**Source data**

-----

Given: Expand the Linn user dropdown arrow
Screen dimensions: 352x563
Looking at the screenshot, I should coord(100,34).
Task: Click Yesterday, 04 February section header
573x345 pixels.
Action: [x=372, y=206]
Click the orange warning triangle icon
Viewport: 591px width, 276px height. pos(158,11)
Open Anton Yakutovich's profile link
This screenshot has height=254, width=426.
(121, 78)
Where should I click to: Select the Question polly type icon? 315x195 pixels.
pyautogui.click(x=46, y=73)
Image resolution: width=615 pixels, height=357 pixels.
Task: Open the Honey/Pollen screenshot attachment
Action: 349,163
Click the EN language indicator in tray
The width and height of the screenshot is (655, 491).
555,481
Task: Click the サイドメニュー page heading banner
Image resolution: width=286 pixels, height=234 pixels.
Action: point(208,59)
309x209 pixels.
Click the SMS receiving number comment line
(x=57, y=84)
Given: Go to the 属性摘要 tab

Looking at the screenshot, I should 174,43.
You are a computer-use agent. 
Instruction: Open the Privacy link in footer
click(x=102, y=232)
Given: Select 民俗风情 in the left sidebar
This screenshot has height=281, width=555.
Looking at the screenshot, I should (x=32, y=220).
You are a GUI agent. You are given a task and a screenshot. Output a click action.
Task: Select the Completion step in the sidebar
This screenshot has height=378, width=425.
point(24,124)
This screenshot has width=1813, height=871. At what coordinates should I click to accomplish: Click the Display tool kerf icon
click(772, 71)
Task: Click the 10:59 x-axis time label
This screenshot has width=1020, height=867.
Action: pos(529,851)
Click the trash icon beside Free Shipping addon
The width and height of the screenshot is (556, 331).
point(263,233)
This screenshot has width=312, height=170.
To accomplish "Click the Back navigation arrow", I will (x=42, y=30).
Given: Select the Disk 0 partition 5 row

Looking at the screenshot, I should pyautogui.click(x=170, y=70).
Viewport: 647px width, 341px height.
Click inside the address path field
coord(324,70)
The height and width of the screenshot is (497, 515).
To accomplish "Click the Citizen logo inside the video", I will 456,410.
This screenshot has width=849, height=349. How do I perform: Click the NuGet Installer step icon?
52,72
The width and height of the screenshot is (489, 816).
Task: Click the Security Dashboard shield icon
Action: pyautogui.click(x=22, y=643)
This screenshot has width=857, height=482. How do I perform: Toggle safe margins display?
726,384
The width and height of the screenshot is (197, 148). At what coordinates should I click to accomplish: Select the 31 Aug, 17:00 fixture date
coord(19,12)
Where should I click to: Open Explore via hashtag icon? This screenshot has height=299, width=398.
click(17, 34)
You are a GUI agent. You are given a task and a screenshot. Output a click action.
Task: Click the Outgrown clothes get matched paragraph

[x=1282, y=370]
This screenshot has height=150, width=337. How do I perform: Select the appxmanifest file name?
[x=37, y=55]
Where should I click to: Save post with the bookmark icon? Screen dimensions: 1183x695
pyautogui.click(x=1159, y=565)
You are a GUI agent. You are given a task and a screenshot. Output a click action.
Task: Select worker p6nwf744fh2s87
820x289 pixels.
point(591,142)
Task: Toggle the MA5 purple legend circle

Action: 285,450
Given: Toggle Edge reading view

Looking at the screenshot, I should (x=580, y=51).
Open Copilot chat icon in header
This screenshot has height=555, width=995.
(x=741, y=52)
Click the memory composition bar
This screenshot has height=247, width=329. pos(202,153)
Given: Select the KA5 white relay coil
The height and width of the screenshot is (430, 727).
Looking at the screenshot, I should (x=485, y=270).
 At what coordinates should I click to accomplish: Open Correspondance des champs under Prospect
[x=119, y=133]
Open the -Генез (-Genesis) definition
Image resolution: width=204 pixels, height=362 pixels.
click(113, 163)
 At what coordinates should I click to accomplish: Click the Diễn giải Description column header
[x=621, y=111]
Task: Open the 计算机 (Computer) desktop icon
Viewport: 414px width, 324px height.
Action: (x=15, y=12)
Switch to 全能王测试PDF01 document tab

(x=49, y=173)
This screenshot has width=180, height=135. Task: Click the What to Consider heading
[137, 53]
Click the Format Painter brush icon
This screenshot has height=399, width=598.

-----

**Problem details**
Respond with one number, the count of lines in the data that hold the string "will".

**Solution to the problem**
2